STATED EXERCISE 1:
Answer these questions about the childhood essay:
(a) What grade was the narrator going into when starting at the new school?
(b) Where did the narrator's mom move herself and the kids?
(c) Where did the narrator often sit alone during recess at the new school?

SELECTION:
____________

Texts: Isaiah 26:1-15; Titus 2:11 - 3:11
TOWARDS THE END OF MY 3rd grade year, my parents split up. My mom moved herself and us kids to our grandparents'. That meant starting at a whole new school for 4th grade, and, let me tell you, things did not go well. My new class liked games I hated and had strange rules about what new kids should and shouldn't do and I didn't figure out which end was up till it was too late. At my old school I was one of the popular kids, I had lots of friends, and I was in on everything. At the new school, most of the time during recess, when I wasn't actually being bullied, I found myself alone on the hill next to the playground, just sitting there thinking. I thought about God and why He was letting all this happen to me. And I decided it was because the year before at my old school I'd helped tease a new girl whose mother had died and who only had her father to raise her. I never teased her about that, no, but I was ready as anybody else to make her feel uncomfortable. Because she was, well, different.
Frankly, I thought God was overdoing it with the punishment. I'd say, "Lord, I wasn't that mean to her!" But I never questioned that I was getting divine retribution for my sins. I was a church-going kid, and I knew I was supposed to be good. And if I wasn't good, God would punish me for it.

____________

Records from a data source:
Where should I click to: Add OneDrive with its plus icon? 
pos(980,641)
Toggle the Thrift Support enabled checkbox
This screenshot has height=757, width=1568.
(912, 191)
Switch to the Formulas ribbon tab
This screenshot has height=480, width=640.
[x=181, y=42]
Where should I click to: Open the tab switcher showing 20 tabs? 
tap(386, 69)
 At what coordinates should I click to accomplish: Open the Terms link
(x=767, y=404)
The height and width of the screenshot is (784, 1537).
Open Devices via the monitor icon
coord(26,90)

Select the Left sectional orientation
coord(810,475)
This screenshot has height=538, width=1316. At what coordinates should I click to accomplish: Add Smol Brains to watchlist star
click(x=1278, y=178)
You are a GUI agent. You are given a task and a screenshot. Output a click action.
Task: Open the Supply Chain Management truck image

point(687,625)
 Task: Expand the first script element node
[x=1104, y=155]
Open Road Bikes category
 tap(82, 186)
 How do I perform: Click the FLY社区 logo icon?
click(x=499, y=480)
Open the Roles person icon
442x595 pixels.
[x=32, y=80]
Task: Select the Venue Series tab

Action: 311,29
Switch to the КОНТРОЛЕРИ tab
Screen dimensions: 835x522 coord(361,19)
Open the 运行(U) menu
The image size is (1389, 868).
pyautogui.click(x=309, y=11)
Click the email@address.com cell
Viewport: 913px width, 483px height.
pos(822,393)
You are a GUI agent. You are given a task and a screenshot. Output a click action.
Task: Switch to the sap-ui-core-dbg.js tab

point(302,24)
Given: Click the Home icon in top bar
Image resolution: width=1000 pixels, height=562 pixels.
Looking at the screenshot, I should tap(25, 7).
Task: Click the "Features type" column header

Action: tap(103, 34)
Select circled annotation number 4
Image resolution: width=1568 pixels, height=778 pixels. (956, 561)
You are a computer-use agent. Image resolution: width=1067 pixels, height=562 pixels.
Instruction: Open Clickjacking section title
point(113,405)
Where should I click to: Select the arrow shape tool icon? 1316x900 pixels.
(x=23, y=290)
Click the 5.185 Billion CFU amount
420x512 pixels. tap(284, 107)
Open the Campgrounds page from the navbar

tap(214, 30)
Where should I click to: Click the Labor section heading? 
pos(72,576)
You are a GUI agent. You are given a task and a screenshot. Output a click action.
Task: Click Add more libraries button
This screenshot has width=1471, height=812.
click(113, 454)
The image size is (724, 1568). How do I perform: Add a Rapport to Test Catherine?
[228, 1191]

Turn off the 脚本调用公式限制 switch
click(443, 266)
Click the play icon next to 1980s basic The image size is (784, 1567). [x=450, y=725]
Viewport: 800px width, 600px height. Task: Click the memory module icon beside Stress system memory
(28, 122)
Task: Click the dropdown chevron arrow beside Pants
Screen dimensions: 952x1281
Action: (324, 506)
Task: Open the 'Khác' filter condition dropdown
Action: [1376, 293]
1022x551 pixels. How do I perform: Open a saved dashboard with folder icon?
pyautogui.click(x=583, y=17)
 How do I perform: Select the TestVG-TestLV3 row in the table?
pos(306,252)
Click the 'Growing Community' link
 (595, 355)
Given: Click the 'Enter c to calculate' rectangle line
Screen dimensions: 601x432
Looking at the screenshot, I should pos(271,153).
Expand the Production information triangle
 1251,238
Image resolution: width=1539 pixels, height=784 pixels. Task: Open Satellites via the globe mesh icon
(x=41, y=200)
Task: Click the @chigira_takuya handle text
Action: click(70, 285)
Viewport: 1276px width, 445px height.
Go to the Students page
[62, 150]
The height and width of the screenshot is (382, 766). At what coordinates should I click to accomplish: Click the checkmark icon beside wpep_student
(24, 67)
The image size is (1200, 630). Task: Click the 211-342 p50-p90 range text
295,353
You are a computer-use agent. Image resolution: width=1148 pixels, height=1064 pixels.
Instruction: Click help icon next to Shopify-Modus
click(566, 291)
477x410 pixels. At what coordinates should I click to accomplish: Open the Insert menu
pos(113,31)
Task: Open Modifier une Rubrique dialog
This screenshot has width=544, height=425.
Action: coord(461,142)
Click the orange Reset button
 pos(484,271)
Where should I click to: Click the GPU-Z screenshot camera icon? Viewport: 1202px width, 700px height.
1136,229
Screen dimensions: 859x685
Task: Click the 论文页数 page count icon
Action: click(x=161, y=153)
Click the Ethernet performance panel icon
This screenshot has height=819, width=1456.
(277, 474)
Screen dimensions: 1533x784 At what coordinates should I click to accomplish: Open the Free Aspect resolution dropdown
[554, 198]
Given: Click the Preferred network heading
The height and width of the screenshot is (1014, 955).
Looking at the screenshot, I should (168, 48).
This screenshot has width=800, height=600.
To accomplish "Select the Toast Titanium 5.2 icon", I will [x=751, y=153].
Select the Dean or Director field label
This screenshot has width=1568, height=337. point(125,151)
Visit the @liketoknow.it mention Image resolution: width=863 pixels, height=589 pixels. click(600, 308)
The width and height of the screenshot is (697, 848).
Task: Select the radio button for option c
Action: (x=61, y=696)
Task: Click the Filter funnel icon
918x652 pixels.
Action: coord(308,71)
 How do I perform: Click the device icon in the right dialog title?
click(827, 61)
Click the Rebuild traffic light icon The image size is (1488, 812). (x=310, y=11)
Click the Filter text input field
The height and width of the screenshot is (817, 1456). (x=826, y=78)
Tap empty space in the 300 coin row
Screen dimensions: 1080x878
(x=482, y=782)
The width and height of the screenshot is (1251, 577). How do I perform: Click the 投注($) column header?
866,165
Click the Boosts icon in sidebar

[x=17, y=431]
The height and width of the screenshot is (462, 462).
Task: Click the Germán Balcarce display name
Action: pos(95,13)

____________

STATED EXERCISE 2:
From the records, copy out the lines from the line with "Image resolution: width=1539" to the line with "will [x=751, y=153].", both ends included, word for word.

OUTPUT 1:
(a) 4th grade
(b) To the grandparents'
(c) On the hill next to the playground

OUTPUT 2:
Image resolution: width=1539 pixels, height=784 pixels. Task: Open Satellites via the globe mesh icon
(x=41, y=200)
Task: Click the @chigira_takuya handle text
Action: click(70, 285)
Viewport: 1276px width, 445px height.
Go to the Students page
[62, 150]
The height and width of the screenshot is (382, 766). At what coordinates should I click to accomplish: Click the checkmark icon beside wpep_student
(24, 67)
The image size is (1200, 630). Task: Click the 211-342 p50-p90 range text
295,353
You are a computer-use agent. Image resolution: width=1148 pixels, height=1064 pixels.
Instruction: Click help icon next to Shopify-Modus
click(566, 291)
477x410 pixels. At what coordinates should I click to accomplish: Open the Insert menu
pos(113,31)
Task: Open Modifier une Rubrique dialog
This screenshot has width=544, height=425.
Action: coord(461,142)
Click the orange Reset button
 pos(484,271)
Where should I click to: Click the GPU-Z screenshot camera icon? Viewport: 1202px width, 700px height.
1136,229
Screen dimensions: 859x685
Task: Click the 论文页数 page count icon
Action: click(x=161, y=153)
Click the Ethernet performance panel icon
This screenshot has height=819, width=1456.
(277, 474)
Screen dimensions: 1533x784 At what coordinates should I click to accomplish: Open the Free Aspect resolution dropdown
[554, 198]
Given: Click the Preferred network heading
The height and width of the screenshot is (1014, 955).
Looking at the screenshot, I should (168, 48).
This screenshot has width=800, height=600.
To accomplish "Select the Toast Titanium 5.2 icon", I will [x=751, y=153].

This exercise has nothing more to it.